Enterprise architecture is critical to effective IT governance. EA establishes the baseline and target architectures and the transition plan and enforces these through the EA Board, who conducts technical reviews of proposed new IT projects, products, and standards. EA guides the organization to performance results, business-technology alignment, information sharing and accessibility, systems interoperability and component reuse, technology standardization and simplification, and security, including confidentiality, integrity, availability, and privacy. In short, EA ensures information transparency of business and technology to enhance organizational decision-making.
But what happens when organizational governance, whether EA governance or corporate boards, that is supposed to ensure transparency, does not?
The Wall Street Journal, 14 January 2008, reports “Why CEOs Need to Be Honest with Their Boards.”
“People who have spent time in corporate boardrooms say honest communication is often lacking between CEOs and their fellow directors. ‘Communication and transparency being a problem is more the rule rather than the exception.’”
Sometimes this makes headlines, such as when CEOs conduct activities without informing or getting permission from their directors, such as:
- Backdating stock options
- Holding merger and acquisition talks
- Trying to solve problems independently that need to be vetted
“‘Many times it’s the thing not said, or overly optimistic positioning that gets CEOs in trouble’…as leaders, they want to take charge and inspire confidence, even when things are turning sour. But that instinct can lead them to be less than forthcoming about problems—which can snowball into severe tensions with directors.”
CEOs who do not keep their board up-to-date do so at their own peril—“In 2006, 31.9% of CEOs who stepped down world-wide did so due to conflicts with the board…the forced departures were ‘nearly always because of transparency issues…[this leads to a] slow deterioration of trust, so the termination is generally packaged as a ‘loss of confidence.’”
Things have definitely changed in the relationship between boards and CEOs─ “‘There used to be a bright, clear line: We, the management made the decision and they, the board, reviewed and approved those decisions”…that bright, clear line has gotten really fuzzy now.”
Why does the CEO resist this transparency with the board?
“It’s the CEO’s job to ‘put a good face on things to mobilize and drive the changes that any company needs going forward…this requires inspiring people and giving them confidence that if you only make this last push you will get there.” CEO’s don’t want to admit that things are not progressing as expected. They don’t want to concede that they don’t have all the answers.
What’s the lesson here for User-centric EA?

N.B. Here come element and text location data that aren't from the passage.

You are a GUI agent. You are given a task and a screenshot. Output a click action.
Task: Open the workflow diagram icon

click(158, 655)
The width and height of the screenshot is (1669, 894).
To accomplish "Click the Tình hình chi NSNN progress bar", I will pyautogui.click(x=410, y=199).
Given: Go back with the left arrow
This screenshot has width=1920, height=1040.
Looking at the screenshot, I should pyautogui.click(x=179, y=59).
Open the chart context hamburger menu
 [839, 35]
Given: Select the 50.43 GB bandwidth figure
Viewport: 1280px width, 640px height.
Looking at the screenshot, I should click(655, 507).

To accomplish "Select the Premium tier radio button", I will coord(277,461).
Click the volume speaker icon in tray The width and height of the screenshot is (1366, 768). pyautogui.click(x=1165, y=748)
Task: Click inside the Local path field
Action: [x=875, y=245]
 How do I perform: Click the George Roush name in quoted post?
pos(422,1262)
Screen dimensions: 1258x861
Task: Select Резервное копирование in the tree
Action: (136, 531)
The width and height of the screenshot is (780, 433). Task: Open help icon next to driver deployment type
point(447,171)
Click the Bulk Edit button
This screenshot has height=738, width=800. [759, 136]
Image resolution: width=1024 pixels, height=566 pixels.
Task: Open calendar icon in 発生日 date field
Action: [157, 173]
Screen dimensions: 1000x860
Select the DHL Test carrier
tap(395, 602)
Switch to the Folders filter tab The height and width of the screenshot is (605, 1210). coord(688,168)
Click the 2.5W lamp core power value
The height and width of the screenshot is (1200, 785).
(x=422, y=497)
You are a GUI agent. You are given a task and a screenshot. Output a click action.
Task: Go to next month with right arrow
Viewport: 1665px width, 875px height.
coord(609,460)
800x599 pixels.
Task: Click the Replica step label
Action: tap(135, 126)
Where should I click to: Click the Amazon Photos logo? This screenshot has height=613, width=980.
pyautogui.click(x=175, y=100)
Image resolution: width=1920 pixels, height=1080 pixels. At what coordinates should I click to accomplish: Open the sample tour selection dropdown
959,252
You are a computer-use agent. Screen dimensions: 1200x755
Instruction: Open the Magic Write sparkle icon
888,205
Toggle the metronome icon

We can’t think that we have all the answers. Collaboration, vetting, and information transparency is critical to enabling better decision-making. Whether information transparency is coming from EA to business and technical information stakeholders or from the CEO to his board of directors, information transparency inspires trust and “breeds self-correcting behavior” (as the U.S. Coast Guard Commandant often reminds us). Hiding problems, being overly optimistic or self-reliant, or working in stealth are not the cornerstones for good enterprise governance. Rather, openness and frankness about program, projects, products, and plans (EA or otherwise) enables good governance. Hearing opposing points of views leads to better decision-making. Even if it is sometimes painful to hear or slows down the process some; a little enterprise introspection goes a long way to improving the end result.